» What the exercise asks
Transcribe the lines of the material below verbatim, starting at the line that contains "Click the green Mark" and ending at the line that contains "tap(298, 92)", both included.

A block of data
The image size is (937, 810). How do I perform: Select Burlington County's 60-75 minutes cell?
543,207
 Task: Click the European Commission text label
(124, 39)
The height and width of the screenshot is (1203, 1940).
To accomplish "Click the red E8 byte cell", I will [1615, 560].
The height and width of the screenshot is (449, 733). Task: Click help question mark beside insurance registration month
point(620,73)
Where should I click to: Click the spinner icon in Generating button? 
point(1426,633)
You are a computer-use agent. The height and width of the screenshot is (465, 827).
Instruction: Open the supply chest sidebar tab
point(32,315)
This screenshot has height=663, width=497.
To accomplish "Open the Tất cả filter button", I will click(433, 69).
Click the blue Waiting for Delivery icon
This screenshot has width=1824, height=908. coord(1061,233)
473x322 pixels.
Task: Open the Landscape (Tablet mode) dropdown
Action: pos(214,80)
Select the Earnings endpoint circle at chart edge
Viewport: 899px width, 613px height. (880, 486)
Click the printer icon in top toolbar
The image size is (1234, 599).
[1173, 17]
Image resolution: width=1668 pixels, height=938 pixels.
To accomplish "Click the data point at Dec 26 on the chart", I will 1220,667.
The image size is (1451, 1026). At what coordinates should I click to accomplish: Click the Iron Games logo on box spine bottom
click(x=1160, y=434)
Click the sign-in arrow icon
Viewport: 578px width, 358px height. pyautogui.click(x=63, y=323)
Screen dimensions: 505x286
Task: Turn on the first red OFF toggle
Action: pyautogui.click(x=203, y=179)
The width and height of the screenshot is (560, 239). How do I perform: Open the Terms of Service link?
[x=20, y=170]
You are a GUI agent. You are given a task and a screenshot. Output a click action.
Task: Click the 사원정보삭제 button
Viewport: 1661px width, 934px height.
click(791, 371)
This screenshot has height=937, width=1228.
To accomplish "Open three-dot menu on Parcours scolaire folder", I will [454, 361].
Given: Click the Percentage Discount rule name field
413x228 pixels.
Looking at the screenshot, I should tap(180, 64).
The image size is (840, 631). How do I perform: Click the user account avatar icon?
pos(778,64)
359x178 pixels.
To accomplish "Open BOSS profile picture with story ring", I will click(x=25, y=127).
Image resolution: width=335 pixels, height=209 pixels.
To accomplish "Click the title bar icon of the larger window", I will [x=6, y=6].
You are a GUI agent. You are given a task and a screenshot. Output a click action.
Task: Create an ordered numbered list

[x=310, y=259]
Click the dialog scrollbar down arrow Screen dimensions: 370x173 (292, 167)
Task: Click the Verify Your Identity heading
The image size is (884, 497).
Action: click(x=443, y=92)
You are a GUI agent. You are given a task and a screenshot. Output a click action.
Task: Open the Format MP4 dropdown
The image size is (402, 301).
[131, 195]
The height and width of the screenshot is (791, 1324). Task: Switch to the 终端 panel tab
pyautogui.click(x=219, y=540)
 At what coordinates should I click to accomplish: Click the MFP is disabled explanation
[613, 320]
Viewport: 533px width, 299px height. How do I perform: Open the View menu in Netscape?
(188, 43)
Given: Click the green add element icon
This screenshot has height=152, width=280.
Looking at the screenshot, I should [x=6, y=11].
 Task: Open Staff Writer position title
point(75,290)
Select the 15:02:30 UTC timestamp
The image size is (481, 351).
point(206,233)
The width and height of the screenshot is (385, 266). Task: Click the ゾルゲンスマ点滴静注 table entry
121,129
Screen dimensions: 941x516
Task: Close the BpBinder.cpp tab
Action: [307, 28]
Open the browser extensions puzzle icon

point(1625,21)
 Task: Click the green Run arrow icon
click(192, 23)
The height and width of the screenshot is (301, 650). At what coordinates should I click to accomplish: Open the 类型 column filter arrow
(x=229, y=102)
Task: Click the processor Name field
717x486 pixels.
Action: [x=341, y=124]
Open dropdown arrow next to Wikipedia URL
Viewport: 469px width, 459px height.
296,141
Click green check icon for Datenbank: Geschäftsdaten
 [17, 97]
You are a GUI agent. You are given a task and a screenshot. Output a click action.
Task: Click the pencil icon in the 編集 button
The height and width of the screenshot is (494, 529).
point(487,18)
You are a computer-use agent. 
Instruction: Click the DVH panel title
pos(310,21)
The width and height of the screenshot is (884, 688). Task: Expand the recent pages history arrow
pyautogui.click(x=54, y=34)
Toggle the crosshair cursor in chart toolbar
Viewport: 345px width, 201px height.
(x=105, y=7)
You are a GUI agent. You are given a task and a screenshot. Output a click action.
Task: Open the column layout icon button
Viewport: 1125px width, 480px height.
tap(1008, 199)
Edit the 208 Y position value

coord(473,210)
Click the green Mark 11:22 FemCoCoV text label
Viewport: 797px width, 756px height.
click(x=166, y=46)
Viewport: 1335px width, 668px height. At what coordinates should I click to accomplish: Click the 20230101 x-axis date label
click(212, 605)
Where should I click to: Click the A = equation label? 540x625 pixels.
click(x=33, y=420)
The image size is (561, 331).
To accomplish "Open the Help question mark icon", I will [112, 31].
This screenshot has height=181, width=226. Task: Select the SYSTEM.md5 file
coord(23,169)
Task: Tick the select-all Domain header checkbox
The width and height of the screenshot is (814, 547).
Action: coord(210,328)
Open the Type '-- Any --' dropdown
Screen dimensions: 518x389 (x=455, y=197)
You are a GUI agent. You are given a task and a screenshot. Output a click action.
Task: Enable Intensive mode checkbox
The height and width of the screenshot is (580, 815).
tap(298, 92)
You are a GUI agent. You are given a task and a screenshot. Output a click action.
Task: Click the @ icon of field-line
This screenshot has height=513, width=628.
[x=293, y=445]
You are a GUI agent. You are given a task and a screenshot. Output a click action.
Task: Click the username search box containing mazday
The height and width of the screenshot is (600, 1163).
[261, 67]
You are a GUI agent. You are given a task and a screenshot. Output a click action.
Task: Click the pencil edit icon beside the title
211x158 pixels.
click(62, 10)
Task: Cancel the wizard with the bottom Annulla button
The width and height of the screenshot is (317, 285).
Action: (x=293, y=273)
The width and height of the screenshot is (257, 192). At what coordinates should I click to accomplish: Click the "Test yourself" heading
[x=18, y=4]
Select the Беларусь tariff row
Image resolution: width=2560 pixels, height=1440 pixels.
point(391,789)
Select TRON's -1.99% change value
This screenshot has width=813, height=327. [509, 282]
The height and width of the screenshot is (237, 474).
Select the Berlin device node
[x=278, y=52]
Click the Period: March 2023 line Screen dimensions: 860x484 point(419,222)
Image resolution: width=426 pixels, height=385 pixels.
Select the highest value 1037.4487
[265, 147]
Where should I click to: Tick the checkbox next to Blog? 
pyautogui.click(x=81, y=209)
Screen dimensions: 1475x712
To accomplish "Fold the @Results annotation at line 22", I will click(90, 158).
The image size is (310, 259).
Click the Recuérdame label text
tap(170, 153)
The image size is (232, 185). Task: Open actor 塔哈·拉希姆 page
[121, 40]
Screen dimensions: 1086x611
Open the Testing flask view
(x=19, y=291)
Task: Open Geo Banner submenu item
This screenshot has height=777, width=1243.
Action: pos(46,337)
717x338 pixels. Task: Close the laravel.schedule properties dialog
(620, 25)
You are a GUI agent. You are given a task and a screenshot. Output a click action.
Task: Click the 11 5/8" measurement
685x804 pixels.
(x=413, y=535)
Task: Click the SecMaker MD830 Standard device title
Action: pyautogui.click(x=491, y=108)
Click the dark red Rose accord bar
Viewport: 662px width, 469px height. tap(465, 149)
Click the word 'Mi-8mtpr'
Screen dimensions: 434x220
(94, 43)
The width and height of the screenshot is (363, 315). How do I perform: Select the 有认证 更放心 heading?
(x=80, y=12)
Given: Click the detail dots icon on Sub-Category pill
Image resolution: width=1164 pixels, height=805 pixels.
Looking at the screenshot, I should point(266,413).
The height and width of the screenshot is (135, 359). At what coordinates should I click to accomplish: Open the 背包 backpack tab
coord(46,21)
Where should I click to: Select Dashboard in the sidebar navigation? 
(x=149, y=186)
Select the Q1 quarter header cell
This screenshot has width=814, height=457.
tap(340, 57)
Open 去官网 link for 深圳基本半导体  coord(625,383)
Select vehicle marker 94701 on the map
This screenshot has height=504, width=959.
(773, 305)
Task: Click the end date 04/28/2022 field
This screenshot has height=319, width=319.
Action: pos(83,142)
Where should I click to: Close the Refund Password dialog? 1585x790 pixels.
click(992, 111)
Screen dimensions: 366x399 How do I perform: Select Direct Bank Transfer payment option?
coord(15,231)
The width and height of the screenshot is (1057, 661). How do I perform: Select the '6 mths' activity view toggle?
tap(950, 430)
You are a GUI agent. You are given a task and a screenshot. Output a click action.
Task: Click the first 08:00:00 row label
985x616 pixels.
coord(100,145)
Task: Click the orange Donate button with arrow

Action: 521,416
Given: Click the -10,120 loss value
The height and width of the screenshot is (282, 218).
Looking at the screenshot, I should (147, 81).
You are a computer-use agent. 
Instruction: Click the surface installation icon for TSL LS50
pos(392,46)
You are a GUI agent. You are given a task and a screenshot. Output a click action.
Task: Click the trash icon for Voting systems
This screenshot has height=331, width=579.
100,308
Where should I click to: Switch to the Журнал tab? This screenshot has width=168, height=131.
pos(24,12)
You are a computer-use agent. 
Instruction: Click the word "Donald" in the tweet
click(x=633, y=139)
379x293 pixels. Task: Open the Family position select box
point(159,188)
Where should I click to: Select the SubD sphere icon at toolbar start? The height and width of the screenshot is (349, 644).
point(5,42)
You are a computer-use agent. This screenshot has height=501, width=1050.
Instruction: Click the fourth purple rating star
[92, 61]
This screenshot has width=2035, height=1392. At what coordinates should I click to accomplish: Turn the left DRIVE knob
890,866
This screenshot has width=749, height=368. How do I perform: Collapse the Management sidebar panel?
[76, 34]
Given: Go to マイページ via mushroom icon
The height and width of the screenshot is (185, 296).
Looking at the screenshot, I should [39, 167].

» Correct answer
Click the green Mark 11:22 FemCoCoV text label
Viewport: 797px width, 756px height.
click(x=166, y=46)
Viewport: 1335px width, 668px height. At what coordinates should I click to accomplish: Click the 20230101 x-axis date label
click(212, 605)
Where should I click to: Click the A = equation label? 540x625 pixels.
click(x=33, y=420)
The image size is (561, 331).
To accomplish "Open the Help question mark icon", I will [112, 31].
This screenshot has height=181, width=226. Task: Select the SYSTEM.md5 file
coord(23,169)
Task: Tick the select-all Domain header checkbox
The width and height of the screenshot is (814, 547).
Action: coord(210,328)
Open the Type '-- Any --' dropdown
Screen dimensions: 518x389 (x=455, y=197)
You are a GUI agent. You are given a task and a screenshot. Output a click action.
Task: Enable Intensive mode checkbox
The height and width of the screenshot is (580, 815).
tap(298, 92)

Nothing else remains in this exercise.